DOCUMENT EXCERPT:
>> Begin
The Ineffable Geometry of Light
by Graeme Revell
Ologi Press


"Absence steals even the small annoyances from us."

In the 1860s, Samuel Butler, author of Erewhon and The Way of All Flesh, wanders through the wilds of New Zealand, contemplating recent scientific discoveries and their troubling implications for traditional religion and humanity's place in the cosmos. Nearly two hundred years later, a woman named Madeleine and a man named James meet at a coffeehouse, where they experience a profound intellectual connection over discussions of the poet Rilke and the promises and perils of AI. Madeleine exhibits a genius-level intelligence and the ability to quote large chunks of the Alice books from memory. Instantly smitten, James accompanies her on a trek through the New Zealand wilderness, a landscape of rivers that have claimed many lives. Alone in the wild, they battle sudden storms, fellow travelers with dubious intentions, and their own feelings of love and jealousy toward each other. Then, James makes a discovery about his companion that shakes him to his core.
>> End
LISTING:
>> Begin
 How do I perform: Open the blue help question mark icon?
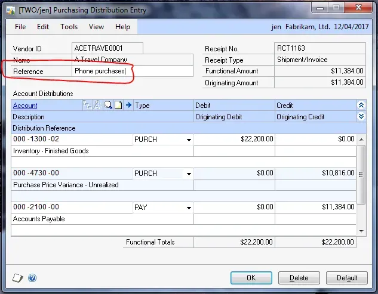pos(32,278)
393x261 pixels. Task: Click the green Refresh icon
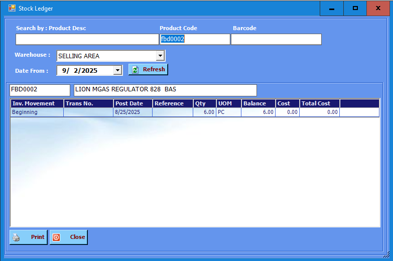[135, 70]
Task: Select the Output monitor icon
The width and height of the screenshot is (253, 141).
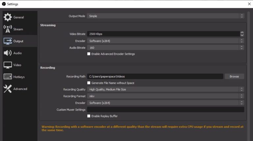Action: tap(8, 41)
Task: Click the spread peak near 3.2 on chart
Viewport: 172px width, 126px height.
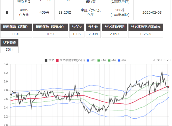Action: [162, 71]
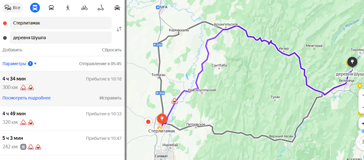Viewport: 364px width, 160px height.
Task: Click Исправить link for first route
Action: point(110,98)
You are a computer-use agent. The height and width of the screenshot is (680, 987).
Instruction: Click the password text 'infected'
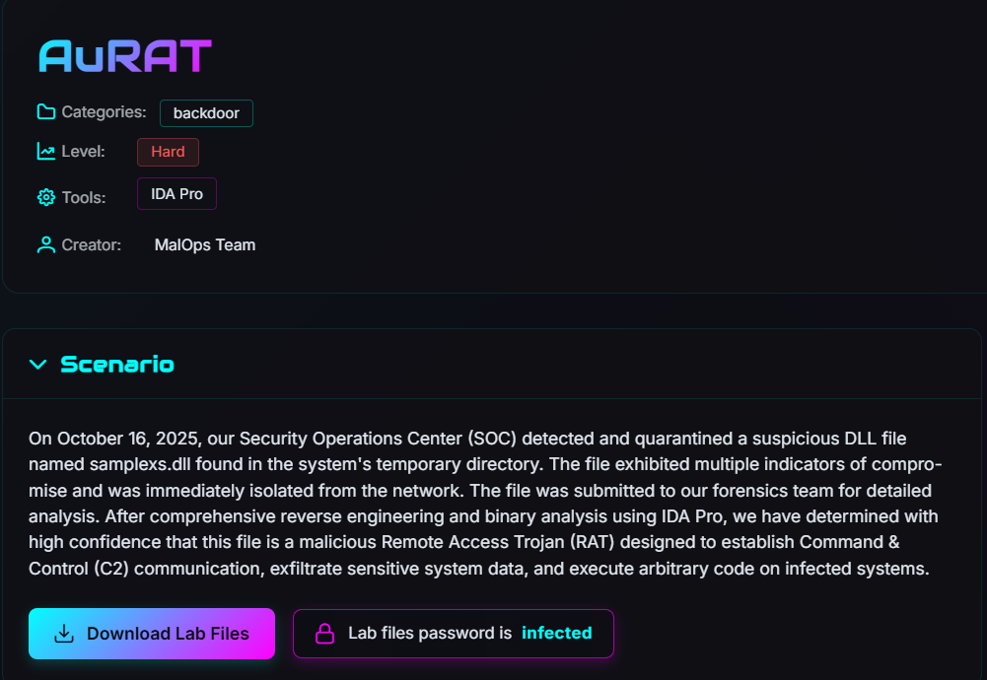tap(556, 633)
>> End
>> Begin
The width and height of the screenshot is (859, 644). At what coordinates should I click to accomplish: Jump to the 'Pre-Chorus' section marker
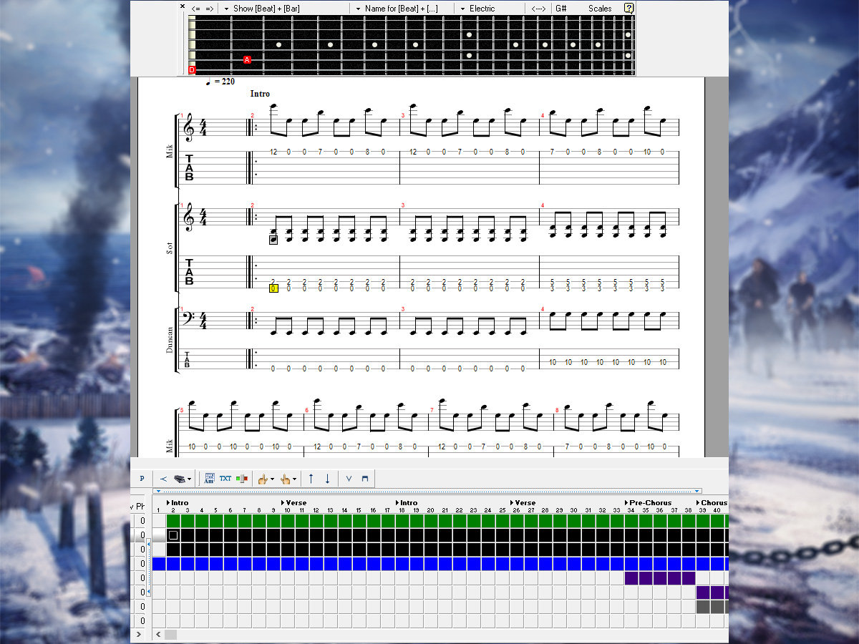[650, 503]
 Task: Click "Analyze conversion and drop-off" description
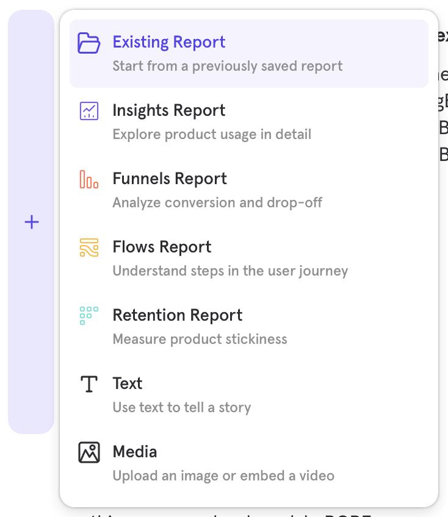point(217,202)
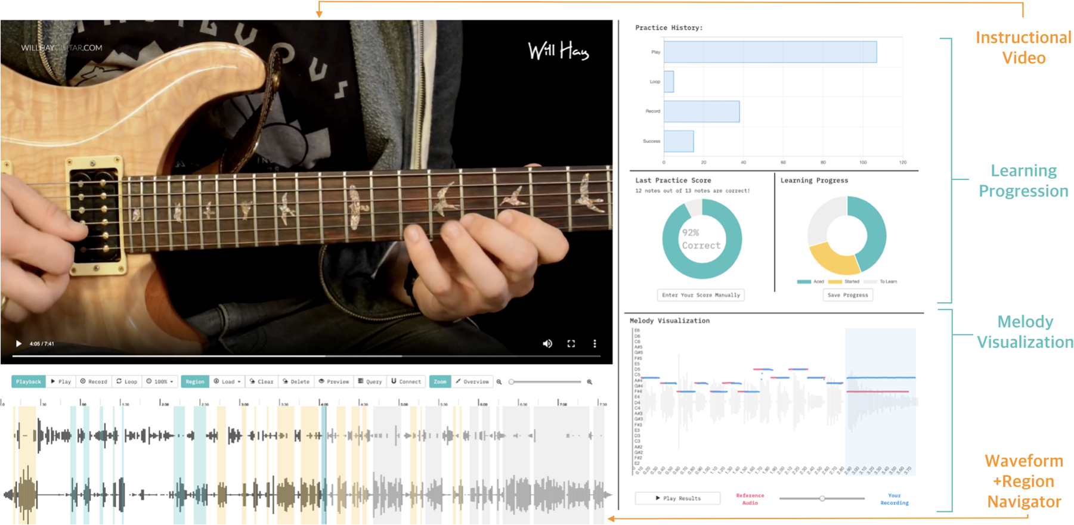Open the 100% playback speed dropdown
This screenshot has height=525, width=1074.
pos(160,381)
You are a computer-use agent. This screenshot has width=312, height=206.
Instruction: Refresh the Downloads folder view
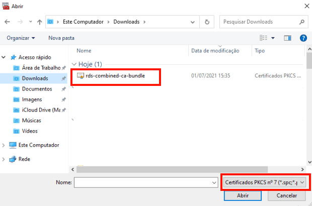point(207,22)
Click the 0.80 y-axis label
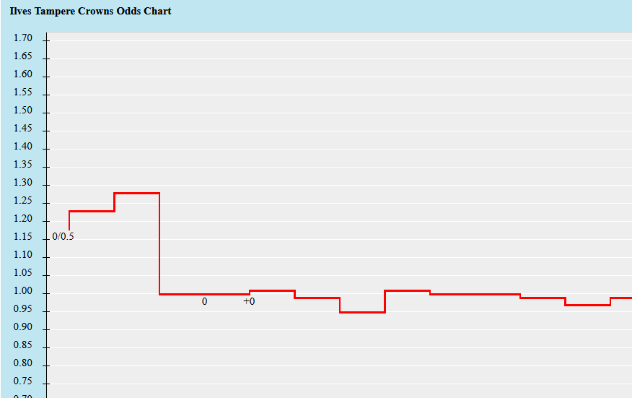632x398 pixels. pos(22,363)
>> End
JOB 1:
List everything the book description says Madeleine and James battle while alone in the wild.
JOB 2:
Extend the book description of The Ineffable Geometry of Light, picking up right after its final sentence.
The records above are separate material with no connection to the book description.

WRITTEN REPLY 1:
- sudden storms
- fellow travelers with dubious intentions
- their own feelings of love and jealousy toward each other

WRITTEN REPLY 2:
This is a bold, ambitious novel, one that assumes the intelligence of its reader and doesn't pander. The meet-cute between Madeleine and James, along with the conversations that follow, in which they discuss anthropology, etymology, and the immortality of the soul, recalls the love affair between Jesse and Céline in the film Before Sunrise and its sequels. An early meeting with Madeleine on a beach carries echoes of the famous "ineluctable modality of the visible" sequence in Ulysses and Stephen Dedalus's life-altering vision of beauty in Portrait of the Artist as a Young Man. Rather jarringly, Samuel Butler reads the ESV translation of the Bible, published in 2001—a rare timeline lapse in a book whose period setting is otherwise impeccable. Here is a book thrilling in its audacity and sublime in its execution.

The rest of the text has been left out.